Reproduce the entries below in full and without error.

= = = =

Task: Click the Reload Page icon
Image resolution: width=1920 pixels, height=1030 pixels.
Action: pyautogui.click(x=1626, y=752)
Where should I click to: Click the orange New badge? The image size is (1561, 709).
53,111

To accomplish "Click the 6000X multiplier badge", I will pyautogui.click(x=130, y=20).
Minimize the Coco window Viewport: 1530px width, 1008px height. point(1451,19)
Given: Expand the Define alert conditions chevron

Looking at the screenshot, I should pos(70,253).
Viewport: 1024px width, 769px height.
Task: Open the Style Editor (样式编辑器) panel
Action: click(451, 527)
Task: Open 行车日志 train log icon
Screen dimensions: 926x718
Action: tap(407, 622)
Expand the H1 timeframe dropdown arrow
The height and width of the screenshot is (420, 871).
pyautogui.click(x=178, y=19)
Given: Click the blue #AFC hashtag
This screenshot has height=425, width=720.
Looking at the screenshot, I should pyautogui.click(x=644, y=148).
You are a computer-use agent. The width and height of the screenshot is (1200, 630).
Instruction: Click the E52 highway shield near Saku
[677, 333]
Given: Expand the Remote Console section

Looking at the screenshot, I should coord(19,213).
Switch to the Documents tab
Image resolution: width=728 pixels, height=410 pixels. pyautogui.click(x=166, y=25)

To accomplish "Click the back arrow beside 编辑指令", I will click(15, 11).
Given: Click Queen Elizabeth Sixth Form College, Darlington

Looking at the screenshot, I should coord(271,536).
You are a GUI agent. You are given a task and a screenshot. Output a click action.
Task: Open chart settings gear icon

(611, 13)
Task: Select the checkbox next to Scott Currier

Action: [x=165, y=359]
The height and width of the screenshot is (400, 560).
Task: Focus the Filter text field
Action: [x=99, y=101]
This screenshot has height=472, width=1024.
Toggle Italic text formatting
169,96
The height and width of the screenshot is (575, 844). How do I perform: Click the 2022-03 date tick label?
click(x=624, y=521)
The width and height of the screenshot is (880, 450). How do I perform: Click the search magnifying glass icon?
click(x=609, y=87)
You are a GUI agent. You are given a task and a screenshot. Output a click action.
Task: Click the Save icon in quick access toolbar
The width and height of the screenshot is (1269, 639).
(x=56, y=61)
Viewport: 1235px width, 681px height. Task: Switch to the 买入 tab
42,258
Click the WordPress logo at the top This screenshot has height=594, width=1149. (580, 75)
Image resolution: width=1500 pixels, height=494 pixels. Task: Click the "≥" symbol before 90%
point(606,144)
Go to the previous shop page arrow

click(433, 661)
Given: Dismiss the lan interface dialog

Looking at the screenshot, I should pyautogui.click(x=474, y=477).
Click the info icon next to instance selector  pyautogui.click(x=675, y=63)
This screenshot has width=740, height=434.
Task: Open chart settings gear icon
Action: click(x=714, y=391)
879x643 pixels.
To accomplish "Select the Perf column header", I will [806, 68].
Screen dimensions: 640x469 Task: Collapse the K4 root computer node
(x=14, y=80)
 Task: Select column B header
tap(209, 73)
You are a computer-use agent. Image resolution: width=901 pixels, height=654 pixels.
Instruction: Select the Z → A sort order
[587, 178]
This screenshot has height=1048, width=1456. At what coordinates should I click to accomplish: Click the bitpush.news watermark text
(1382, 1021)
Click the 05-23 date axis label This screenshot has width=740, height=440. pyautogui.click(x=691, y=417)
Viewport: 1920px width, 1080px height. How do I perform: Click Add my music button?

= = = =

EXERCISE SOLUTION.
Task: Click the Reload Page icon
Image resolution: width=1920 pixels, height=1030 pixels.
Action: pyautogui.click(x=1626, y=752)
Where should I click to: Click the orange New badge? The image size is (1561, 709).
53,111

To accomplish "Click the 6000X multiplier badge", I will pyautogui.click(x=130, y=20).
Minimize the Coco window Viewport: 1530px width, 1008px height. point(1451,19)
Given: Expand the Define alert conditions chevron

Looking at the screenshot, I should pos(70,253).
Viewport: 1024px width, 769px height.
Task: Open the Style Editor (样式编辑器) panel
Action: click(451, 527)
Task: Open 行车日志 train log icon
Screen dimensions: 926x718
Action: tap(407, 622)
Expand the H1 timeframe dropdown arrow
The height and width of the screenshot is (420, 871).
pyautogui.click(x=178, y=19)
Given: Click the blue #AFC hashtag
This screenshot has height=425, width=720.
Looking at the screenshot, I should pyautogui.click(x=644, y=148).
You are a computer-use agent. The width and height of the screenshot is (1200, 630).
Instruction: Click the E52 highway shield near Saku
[677, 333]
Given: Expand the Remote Console section

Looking at the screenshot, I should coord(19,213).
Switch to the Documents tab
Image resolution: width=728 pixels, height=410 pixels. pyautogui.click(x=166, y=25)

To accomplish "Click the back arrow beside 编辑指令", I will click(15, 11).
Given: Click Queen Elizabeth Sixth Form College, Darlington

Looking at the screenshot, I should coord(271,536).
You are a GUI agent. You are given a task and a screenshot. Output a click action.
Task: Open chart settings gear icon

(611, 13)
Task: Select the checkbox next to Scott Currier

Action: [x=165, y=359]
The height and width of the screenshot is (400, 560).
Task: Focus the Filter text field
Action: [x=99, y=101]
This screenshot has height=472, width=1024.
Toggle Italic text formatting
169,96
The height and width of the screenshot is (575, 844). How do I perform: Click the 2022-03 date tick label?
click(x=624, y=521)
The width and height of the screenshot is (880, 450). How do I perform: Click the search magnifying glass icon?
click(x=609, y=87)
You are a GUI agent. You are given a task and a screenshot. Output a click action.
Task: Click the Save icon in quick access toolbar
The width and height of the screenshot is (1269, 639).
(x=56, y=61)
Viewport: 1235px width, 681px height. Task: Switch to the 买入 tab
42,258
Click the WordPress logo at the top This screenshot has height=594, width=1149. (580, 75)
Image resolution: width=1500 pixels, height=494 pixels. Task: Click the "≥" symbol before 90%
point(606,144)
Go to the previous shop page arrow

click(433, 661)
Given: Dismiss the lan interface dialog

Looking at the screenshot, I should pyautogui.click(x=474, y=477).
Click the info icon next to instance selector  pyautogui.click(x=675, y=63)
This screenshot has width=740, height=434.
Task: Open chart settings gear icon
Action: click(x=714, y=391)
879x643 pixels.
To accomplish "Select the Perf column header", I will [806, 68].
Screen dimensions: 640x469 Task: Collapse the K4 root computer node
(x=14, y=80)
 Task: Select column B header
tap(209, 73)
You are a computer-use agent. Image resolution: width=901 pixels, height=654 pixels.
Instruction: Select the Z → A sort order
[587, 178]
This screenshot has height=1048, width=1456. At what coordinates should I click to accomplish: Click the bitpush.news watermark text
(1382, 1021)
Click the 05-23 date axis label This screenshot has width=740, height=440. pyautogui.click(x=691, y=417)
Viewport: 1920px width, 1080px height. How do I perform: Click Add my music button?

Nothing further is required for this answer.